40万は超えても良さそうだけど、50には届かないだろうと父が言っていた。

落札見込み額からエサ代を引いて、脱引きこもり資金になるのは良くて三十数万。う~ん・・・。



泥も糞も何のそので牛を育ててるけど一応は女なので、なるべく治安の良い街で防犯対策もしっかりした物件に住みたかった。
よく、新生活の初期費用は家賃半年分くらい用意出来ていると良いみたいなこと言うけど、あれって本当にその通りだと思う。
例えば家賃5万の狭くて安い部屋に住むとして、敷金、礼金、仲介手数料と最初の家賃がすぐに出せないと話にならないし、引っ越し代も別に要る。家賃半年分なんてかき集めてもすぐになくなっちゃう。

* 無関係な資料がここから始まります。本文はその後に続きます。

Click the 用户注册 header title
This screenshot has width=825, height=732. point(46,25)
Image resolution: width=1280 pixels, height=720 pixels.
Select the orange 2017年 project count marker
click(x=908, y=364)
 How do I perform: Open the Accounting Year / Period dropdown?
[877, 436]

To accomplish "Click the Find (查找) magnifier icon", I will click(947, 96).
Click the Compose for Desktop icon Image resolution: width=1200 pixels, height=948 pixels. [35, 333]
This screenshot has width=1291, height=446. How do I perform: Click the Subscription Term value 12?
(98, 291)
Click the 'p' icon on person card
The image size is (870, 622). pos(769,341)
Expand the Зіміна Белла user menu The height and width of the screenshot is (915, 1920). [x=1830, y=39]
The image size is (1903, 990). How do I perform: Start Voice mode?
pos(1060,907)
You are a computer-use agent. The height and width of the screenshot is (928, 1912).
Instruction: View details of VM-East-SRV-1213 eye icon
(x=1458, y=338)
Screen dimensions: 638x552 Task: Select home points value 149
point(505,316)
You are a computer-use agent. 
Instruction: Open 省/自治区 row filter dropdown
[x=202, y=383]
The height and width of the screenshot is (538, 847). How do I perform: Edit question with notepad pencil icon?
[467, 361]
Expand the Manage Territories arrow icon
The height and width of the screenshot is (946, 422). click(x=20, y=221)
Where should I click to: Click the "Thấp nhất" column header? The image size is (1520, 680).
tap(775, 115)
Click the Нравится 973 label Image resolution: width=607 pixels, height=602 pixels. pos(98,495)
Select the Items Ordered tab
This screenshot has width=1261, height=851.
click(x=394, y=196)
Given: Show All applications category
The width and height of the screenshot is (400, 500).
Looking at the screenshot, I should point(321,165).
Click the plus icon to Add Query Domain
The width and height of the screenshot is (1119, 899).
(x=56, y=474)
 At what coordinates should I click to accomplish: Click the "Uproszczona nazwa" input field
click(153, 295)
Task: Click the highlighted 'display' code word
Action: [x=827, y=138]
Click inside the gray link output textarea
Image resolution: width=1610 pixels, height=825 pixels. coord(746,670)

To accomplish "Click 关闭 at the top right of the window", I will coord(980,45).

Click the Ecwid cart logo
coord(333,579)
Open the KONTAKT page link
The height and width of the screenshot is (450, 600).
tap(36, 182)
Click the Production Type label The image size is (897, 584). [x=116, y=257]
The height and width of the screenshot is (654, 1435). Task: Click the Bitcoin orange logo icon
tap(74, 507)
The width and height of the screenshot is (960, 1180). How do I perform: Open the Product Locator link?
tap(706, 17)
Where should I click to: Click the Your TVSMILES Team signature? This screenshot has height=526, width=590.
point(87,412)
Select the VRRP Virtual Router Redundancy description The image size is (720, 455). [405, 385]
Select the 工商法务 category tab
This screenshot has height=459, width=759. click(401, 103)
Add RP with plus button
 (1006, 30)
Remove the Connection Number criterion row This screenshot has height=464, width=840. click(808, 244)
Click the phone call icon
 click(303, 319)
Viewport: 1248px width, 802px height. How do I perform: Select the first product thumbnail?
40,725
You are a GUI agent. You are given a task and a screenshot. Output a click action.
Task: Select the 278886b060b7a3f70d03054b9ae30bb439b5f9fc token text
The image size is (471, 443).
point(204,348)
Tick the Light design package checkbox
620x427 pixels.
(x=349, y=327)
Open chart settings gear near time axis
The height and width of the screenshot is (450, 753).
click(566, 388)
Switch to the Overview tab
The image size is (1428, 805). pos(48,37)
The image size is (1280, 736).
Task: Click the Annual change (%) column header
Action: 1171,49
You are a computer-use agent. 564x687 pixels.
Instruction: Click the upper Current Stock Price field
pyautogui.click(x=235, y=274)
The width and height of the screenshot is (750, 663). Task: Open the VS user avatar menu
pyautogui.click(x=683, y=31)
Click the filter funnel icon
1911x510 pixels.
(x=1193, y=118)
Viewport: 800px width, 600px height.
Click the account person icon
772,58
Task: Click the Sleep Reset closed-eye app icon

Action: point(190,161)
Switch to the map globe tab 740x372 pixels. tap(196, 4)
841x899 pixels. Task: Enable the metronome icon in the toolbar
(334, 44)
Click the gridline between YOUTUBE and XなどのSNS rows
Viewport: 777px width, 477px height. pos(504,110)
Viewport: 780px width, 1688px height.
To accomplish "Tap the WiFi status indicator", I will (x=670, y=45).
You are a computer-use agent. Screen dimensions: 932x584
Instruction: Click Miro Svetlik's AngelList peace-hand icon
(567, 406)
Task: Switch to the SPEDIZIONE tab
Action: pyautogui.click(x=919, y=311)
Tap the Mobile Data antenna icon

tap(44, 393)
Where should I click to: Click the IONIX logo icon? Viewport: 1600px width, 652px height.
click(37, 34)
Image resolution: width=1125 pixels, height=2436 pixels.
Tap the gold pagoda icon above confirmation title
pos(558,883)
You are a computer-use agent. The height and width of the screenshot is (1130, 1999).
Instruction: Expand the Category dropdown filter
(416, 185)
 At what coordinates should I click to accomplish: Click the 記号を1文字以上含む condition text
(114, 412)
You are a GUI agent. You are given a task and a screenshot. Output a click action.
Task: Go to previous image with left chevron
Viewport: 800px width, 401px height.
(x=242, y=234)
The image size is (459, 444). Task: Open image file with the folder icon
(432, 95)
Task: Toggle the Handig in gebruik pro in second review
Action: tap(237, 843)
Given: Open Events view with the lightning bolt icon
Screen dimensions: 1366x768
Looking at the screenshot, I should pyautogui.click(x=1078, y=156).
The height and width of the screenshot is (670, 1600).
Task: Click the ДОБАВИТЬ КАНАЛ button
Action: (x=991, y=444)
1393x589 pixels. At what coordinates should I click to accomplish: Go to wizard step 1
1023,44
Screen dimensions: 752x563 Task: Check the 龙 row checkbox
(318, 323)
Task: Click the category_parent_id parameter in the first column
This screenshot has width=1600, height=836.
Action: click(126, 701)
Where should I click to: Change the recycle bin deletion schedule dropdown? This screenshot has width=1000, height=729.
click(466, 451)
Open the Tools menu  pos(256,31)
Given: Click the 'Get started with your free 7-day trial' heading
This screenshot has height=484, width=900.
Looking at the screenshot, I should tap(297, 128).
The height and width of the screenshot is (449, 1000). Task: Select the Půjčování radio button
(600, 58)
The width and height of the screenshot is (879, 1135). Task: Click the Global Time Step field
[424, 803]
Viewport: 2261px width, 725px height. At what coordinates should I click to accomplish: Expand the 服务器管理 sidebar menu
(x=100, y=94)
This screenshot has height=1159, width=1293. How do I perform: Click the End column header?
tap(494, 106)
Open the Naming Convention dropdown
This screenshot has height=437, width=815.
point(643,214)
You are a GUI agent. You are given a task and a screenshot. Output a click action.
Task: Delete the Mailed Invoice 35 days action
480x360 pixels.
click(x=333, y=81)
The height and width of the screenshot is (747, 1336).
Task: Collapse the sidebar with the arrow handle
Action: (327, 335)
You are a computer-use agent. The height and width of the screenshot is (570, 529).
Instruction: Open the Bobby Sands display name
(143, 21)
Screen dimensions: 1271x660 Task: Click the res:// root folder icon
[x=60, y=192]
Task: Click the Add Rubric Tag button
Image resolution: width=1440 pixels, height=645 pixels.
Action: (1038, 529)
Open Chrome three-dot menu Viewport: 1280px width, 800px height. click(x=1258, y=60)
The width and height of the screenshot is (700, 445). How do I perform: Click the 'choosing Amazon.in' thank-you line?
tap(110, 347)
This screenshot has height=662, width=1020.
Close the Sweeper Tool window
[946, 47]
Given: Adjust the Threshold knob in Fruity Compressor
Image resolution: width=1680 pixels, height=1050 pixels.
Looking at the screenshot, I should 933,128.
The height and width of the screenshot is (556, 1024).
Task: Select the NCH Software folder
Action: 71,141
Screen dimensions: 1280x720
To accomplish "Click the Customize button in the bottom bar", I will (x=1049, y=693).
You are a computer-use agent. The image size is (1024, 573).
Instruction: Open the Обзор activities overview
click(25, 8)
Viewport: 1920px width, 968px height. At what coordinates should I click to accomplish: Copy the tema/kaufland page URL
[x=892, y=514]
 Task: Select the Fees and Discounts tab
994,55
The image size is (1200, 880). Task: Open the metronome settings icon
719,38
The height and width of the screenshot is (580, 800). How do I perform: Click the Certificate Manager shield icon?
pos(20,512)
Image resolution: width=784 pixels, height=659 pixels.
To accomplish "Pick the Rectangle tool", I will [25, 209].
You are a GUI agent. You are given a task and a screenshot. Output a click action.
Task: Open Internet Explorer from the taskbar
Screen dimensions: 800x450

なけなしの貯金と仔牛クンを足した見込みが40万ちょい? それで生きていける? 仕事も引っ越しが終わってから探し始めるのに。
やり直すための良い環境を整えるには全然足りない気がした。

何をするにもお金って要るんだなぁ。
就活失敗した世間知らずの無職引きこもりが、少しだけ世のことわりみたいなものを知った気になった瞬間だった。今更である。



ちょっと前の私だったら、資金不足で脱引きこもり計画が狂いそうになったら投げやりになっちゃってたかも。
でも、自棄になるのは今まで散々やってきたから、もうそういうのは勘弁だ。ろくなことにならないもん。

自棄になった結果、摂食障害が苦しいことと、無職引きこもりが生きづらいことを知った。つらいことばっかりだった。

ただ、自棄になった先に牛さんの飼育生活があったことだけは良かった。


画像3


競り市に向けての水浴びタイムが終わった仔牛クンに、大判のバスタオルをかけて水気を拭き取る。
身体が冷えないようにドライヤーをかけながら拭いていると、鬱陶しいのか後ろ足に落ち着きがない。
顔が固定されてて角ぶんぶん出来ないから、蹴ってやる!のフラグ。
だから牛の前足寄りに立つのが安全。

今乾かしてる最中だから暴れないでね~、綺麗にしたんだから今夜は糞でお尻汚さないでね~、明日は高く買ってもらうんだよ~と思いながら、なでなで、ふきふき。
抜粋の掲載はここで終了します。